The UK’s National Health Service (NHS) has suffered a phishing attack that saw 113 NHSmail email accounts compromised and used to send malicious emails to external recipients.
According to NHS Digital, the breach occurred between Saturday May 30, 2020 and Monday 1, June 2020. While 113 email accounts represent a sizeable breach, NHS Digital points out only 0.008% of its email accounts were compromised. The attack appears to be part of a broader phishing campaign targeting many organizations in the United Kingdom and beyond.
The initial findings of the investigation suggest that this was a spray and pray campaign in which the attackers attempted to compromise as many email accounts as possible, rather than a targeted attack on the NHS.
NHS Digital has reported the breach to the National Cyber Security Centre (NCSC) and is assisting in the investigation. So far, no evidence has been found to suggest patient information was compromised.
NCSC said this campaign has been ongoing since at least July 2018 and was the subject of an NCSC warning in October 2019 following a spike in email account breaches. The phishing campaign is indiscriminate, but the emails are personalized to some degree, which makes it more likely that the recipient will open the message and take the requested action.

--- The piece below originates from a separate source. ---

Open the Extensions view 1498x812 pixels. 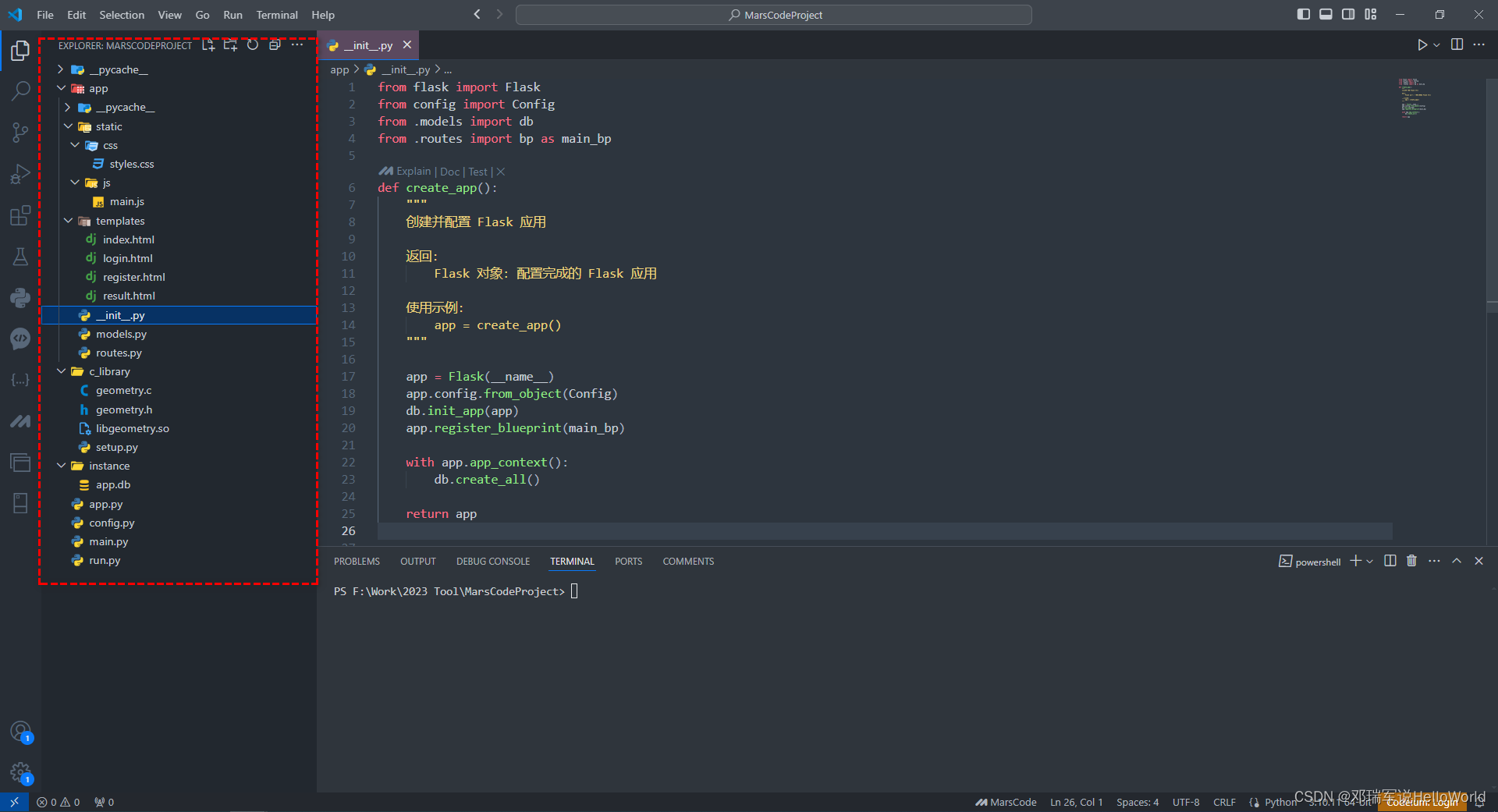[x=21, y=215]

The emails appear to have been sent from a legitimate email account that the recipient has had some dealings with in the past. The subject line in the message uses information from the address-book entry for the recipient’s name, their email address, or in some cases, the subject line is blank.
The body of the phishing emails contain very little text, typically only having an ellipsis (…) followed by “Notification received”, with a hyperlink with the anchor text “View notification.” Several variations have been identified, all of which are similarly simplistic.
Clicking the link in the email will direct the user to a web page on a domain controlled by the attacker. They are required to enter credentials to view the fake message. NCSC previously announced that several email accounts had been compromised without a user entering credentials on the phishing page. NCSC suggested this could be due to the attackers using password spraying tactics to access email accounts with weak passwords.
In addition to performing a password reset on the affected email accounts, NHS Digital has contacted all users who have similar accounts and has requested they change their password. NHS Digital has also stepped up monitoring of its email accounts in the wake of the attack.